Несмотря на то что у Чорана и Зонтаг было много общего, в конце эссе Сьюзен утверждает, что ее настоящим идеалом является Джон Кейдж. Она назвала труды Чорана «руководством хорошего духовного вкуса», который может «помочь сохранить свою жизнь от того, чтобы ее не превратили в объект, в вещь». Несмотря на некоторую долю снисхождения в первой фразе, она поддерживала эти мысли и не хотела становиться машиной – идеалом Уорхола. Ей казалось, что мысли Кейджа являются более фундаментальными. Его философию она назвала «не менее радикальной и духовно амбициозной, чем у Чорана», в том числе и потому, что Кейдж «отказывается признавать эти темы»
[729].
Кейдж с безразличием относился к разнице между хорошим и плохим вкусом, равно как и к лаконичному литературному французскому стилю XVIII века. Он предлагал бежать от крушения самоанализа в «мир, в котором нет предпочтений делать что-то, кроме того, что мы делаем, и находиться в каком-то другом месте, а не там, где мы находимся»

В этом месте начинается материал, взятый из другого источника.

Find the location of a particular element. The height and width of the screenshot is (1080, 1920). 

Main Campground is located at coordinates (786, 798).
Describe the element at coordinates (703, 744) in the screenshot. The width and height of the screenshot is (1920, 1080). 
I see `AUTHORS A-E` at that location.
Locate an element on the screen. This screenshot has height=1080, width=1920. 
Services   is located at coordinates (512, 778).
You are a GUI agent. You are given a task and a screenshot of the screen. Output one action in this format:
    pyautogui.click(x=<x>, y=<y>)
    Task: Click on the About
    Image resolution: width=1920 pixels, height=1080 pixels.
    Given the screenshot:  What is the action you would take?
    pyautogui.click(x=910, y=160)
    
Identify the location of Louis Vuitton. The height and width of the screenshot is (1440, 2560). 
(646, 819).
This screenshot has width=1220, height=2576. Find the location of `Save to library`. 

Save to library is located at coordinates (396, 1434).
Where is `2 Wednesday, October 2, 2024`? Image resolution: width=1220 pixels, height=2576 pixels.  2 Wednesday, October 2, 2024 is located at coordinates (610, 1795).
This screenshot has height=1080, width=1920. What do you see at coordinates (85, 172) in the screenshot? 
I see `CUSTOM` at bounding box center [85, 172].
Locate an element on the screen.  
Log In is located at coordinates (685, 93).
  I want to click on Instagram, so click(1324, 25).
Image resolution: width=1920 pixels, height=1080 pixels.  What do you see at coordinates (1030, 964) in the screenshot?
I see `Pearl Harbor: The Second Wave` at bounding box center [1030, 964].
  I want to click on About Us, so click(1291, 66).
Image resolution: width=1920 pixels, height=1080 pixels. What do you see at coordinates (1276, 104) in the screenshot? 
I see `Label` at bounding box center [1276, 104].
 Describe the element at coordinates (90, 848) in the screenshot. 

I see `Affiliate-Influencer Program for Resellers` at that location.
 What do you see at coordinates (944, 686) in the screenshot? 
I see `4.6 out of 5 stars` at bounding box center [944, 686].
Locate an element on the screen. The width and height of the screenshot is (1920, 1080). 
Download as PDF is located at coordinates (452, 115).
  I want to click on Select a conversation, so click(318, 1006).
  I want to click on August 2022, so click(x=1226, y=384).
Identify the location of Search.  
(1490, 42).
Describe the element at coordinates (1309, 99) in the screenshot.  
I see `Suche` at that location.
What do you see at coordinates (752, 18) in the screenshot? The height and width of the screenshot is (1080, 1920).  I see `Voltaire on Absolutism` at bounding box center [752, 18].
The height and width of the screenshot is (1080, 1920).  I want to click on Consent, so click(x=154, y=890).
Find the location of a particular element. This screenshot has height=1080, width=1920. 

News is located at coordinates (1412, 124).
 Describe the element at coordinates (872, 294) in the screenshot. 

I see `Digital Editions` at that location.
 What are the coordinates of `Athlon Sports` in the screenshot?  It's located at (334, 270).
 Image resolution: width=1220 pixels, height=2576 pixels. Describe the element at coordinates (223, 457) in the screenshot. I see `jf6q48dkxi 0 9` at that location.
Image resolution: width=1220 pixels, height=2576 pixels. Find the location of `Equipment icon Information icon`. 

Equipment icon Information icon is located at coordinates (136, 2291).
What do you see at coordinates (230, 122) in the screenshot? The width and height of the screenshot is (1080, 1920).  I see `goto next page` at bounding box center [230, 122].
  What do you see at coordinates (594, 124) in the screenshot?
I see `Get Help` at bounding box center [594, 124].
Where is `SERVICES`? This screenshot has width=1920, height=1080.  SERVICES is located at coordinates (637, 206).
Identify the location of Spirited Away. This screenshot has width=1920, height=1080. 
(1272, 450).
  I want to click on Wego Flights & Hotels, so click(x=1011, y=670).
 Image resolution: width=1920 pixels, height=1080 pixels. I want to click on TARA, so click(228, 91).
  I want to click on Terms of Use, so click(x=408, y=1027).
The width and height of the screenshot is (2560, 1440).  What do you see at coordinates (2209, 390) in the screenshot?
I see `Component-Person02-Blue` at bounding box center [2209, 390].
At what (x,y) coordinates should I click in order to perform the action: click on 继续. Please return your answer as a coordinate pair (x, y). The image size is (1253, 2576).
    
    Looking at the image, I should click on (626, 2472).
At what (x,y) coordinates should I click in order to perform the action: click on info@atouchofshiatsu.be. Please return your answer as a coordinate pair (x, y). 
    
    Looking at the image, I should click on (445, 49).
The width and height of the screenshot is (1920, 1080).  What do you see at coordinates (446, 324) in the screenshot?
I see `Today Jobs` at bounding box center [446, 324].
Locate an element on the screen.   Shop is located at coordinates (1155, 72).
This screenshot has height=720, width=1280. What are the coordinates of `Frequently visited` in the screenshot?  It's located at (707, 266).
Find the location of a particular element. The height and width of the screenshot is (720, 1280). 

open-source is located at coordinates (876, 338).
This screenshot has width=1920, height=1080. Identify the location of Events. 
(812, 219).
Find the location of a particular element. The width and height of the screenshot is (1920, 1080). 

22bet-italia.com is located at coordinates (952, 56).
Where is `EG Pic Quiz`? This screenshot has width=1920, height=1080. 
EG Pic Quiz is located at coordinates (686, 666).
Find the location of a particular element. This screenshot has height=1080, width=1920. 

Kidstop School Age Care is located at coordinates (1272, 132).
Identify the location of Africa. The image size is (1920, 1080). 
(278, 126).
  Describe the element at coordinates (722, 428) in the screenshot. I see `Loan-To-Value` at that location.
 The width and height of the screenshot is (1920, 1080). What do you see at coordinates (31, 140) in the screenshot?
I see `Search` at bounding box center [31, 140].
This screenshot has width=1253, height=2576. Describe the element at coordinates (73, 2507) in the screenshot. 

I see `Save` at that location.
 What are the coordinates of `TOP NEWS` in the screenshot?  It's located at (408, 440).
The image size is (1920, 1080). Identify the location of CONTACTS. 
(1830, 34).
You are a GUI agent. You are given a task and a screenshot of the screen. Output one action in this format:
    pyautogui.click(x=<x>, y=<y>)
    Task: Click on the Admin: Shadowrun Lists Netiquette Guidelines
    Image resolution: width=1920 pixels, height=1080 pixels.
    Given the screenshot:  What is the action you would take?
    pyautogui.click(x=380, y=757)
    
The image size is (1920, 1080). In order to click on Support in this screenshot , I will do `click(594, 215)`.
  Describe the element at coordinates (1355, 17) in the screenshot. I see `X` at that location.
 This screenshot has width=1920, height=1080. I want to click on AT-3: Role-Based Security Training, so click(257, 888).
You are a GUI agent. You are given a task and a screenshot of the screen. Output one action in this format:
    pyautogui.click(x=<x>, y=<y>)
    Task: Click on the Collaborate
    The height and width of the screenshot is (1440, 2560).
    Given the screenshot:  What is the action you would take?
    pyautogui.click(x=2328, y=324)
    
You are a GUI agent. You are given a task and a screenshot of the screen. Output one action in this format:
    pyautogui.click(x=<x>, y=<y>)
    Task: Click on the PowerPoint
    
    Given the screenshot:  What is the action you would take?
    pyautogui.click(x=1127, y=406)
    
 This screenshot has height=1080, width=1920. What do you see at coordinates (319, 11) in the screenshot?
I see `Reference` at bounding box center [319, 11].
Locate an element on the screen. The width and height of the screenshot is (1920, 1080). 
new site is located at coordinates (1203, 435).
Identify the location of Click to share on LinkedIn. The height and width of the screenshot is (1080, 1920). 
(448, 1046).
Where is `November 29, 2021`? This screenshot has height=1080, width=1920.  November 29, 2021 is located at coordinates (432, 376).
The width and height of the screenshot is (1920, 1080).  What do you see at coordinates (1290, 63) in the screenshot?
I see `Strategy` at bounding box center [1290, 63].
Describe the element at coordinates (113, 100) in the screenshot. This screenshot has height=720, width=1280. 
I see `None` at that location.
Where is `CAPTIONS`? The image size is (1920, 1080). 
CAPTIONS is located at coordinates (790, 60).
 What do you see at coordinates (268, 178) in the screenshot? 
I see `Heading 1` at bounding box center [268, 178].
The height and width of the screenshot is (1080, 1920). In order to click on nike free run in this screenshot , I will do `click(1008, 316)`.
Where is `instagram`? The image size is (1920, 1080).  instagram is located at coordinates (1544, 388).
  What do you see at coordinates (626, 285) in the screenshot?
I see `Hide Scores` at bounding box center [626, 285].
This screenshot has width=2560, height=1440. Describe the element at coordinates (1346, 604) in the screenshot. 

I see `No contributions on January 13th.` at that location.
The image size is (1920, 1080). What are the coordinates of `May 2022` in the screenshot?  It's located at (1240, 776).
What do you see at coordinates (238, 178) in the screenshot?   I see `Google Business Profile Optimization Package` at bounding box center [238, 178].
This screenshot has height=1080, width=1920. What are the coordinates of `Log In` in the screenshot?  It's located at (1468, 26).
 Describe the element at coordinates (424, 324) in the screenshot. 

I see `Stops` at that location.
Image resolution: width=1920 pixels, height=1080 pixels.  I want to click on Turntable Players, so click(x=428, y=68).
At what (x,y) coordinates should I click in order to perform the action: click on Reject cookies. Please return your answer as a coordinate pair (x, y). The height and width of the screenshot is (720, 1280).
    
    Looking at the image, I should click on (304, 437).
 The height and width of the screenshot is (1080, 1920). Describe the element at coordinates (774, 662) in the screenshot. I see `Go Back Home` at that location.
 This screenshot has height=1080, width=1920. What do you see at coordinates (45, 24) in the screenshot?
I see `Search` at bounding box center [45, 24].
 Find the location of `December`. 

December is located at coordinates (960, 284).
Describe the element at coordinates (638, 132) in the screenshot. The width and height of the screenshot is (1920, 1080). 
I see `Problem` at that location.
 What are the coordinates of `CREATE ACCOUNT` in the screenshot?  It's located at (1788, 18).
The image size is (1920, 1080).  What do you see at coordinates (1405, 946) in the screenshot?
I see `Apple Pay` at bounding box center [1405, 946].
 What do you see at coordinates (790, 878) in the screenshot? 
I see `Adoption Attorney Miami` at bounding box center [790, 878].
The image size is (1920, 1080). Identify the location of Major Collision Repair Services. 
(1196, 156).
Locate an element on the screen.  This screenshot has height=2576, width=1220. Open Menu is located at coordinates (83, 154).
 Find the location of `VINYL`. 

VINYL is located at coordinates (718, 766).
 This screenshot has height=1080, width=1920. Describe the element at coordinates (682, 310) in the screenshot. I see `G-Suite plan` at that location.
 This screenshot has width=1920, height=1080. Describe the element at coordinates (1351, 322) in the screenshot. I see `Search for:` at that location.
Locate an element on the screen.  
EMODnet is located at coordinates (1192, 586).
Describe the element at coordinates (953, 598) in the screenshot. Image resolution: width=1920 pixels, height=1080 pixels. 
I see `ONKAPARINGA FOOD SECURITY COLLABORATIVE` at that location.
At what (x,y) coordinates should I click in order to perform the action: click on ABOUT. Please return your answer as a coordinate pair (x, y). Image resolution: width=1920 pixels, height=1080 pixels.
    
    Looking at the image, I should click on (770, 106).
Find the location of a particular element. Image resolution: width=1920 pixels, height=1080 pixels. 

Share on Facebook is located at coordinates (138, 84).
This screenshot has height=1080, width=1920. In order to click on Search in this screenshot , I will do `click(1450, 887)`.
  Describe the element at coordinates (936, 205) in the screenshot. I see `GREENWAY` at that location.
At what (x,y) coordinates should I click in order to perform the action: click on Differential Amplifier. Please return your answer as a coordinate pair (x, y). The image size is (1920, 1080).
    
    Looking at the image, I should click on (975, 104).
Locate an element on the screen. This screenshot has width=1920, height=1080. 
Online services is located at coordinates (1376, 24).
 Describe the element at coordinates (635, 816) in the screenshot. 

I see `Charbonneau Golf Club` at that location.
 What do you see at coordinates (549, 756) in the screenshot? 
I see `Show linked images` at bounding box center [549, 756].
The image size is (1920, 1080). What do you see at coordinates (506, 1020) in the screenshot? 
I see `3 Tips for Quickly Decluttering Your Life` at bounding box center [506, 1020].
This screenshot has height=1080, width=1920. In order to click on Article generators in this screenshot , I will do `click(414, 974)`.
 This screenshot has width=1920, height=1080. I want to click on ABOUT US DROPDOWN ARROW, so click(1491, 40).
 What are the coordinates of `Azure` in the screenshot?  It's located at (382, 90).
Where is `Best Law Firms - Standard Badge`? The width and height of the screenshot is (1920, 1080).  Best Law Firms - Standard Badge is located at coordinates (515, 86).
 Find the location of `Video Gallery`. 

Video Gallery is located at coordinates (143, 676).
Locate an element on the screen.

[730]. Он был сторонником одного из вариантов философии Дзен, которая не требовала ни героического отрешения, ни проекта самоулучшения длиной в целую жизнь. «Совершенно не раздражает находиться там, где ты сейчас находишься, – говорил он – Раздражает думать о том, что ты хочешь находиться где-то в другом месте»
[731]. Такой подход давал возможность стать счастливым, но для людей, подобных Чорану, был закрыт. Сьюзен тоже не была согласна с этим взглядом на мир, с признанием себя таким, какой ты есть. Для Зонтаг, точно так же как и для Фрейда и Чорана, главной целью является знание. «Облегчение, конечно, точно не является намерением Чорана, – писала она. – Его цель – это диагноз». За словом «конечно» скрывается ее уверенность в том, что состояние отсутствия счастья неизбежно.